::: PAGE TEXT
In ancient China, during an era where so much importance was placed on prevention of illness—if a patient became sick, the doctor would pay them.
Clearly, they took wellness and prevention very seriously back then.
They believed that prevention was the foundation of everyday life and the guiding principle of medical practice. It’s a novel idea, isn’t it? Basing healthcare on being and staying healthy?
As it evolved, medicine in the west became increasingly focused on the treatment of diseases rather than the prevention of them. Thanks to this “treatment now!”—nutrition, diet, and wellness later philosophy we managed to create the most costly medical, pharmaceutical and industrial complex in history.
Through it, we’ve achieved a lifestyle that highly values and reimburses intricate procedures and pays essentially nothing for preventing people from becoming patients in the first place.
With payment being so astronomically high for doing things like putting defibrillators into terminally defective hearts and high tech ICU treatments for patients with no meaningful chance for recovery, it is little wonder that there is nothing left over to pay for keeping the “well” from becoming the “sick.”
::::::
::: DATA FOR ANALYSIS
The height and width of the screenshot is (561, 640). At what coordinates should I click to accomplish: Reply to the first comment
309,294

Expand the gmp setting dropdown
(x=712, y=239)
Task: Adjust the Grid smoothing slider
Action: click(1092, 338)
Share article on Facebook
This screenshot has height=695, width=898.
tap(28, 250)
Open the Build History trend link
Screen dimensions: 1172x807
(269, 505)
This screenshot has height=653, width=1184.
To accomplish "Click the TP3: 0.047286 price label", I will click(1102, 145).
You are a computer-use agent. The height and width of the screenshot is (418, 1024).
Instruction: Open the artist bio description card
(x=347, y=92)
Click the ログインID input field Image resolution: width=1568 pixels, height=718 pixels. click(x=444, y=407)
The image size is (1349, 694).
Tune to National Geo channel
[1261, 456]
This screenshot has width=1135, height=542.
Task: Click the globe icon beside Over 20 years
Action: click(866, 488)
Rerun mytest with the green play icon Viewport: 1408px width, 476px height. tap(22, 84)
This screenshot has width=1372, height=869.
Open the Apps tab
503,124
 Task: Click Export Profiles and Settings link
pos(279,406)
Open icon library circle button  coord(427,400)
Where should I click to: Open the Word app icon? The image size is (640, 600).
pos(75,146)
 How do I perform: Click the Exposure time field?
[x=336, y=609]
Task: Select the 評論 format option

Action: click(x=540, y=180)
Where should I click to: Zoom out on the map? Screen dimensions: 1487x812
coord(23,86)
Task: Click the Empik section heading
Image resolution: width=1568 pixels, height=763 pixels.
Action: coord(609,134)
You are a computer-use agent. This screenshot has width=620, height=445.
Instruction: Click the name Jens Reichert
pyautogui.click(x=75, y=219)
::::::
ACTION ITEM A:
Answer these questions from the passage on preventive medicine:
(i) In ancient China, what happened if a patient became sick?
(ii) What did medicine in the west become increasingly focused on as it evolved?
(iii) What does the lifestyle described pay essentially nothing for?
ACTION ITEM B: Print the part of the passage on preventive medicine that opens with the words containing "Clearly, they took" and closes with "the first place.".
ACTION ITEM C: Carry on the passage on preventive medicine from where it stops.

EXERCISE ANSWER A:
(i) The doctor would pay the patient.
(ii) The treatment of diseases rather than the prevention of them.
(iii) Preventing people from becoming patients in the first place.

EXERCISE ANSWER B:
Clearly, they took wellness and prevention very seriously back then.
They believed that prevention was the foundation of everyday life and the guiding principle of medical practice. It’s a novel idea, isn’t it? Basing healthcare on being and staying healthy?
As it evolved, medicine in the west became increasingly focused on the treatment of diseases rather than the prevention of them. Thanks to this “treatment now!”—nutrition, diet, and wellness later philosophy we managed to create the most costly medical, pharmaceutical and industrial complex in history.
Through it, we’ve achieved a lifestyle that highly values and reimburses intricate procedures and pays essentially nothing for preventing people from becoming patients in the first place.

EXERCISE ANSWER C:
And personally? I’m thinking: this is a pretty awful way of practicing medicine.
Patients need prevention and the guiding principle behind a concierge medical practice, such as mine, is a practical approach to keeping people well.
If something does begin to develop we will be watching carefully and act to prevent it from becoming a serious issue. Any doctor who has a concierge practice must believe strongly in maintaining health and being extremely proactive if problems do appear. I want my patients to recognize what a healthy and strong body feels like—so that when that feeling begins to waver we can quickly and easily solve illness without letting the body deteriorate further.
Concierge medicine is more than a personalized approach to healthcare—it’s a long-term commitment to overall wellness.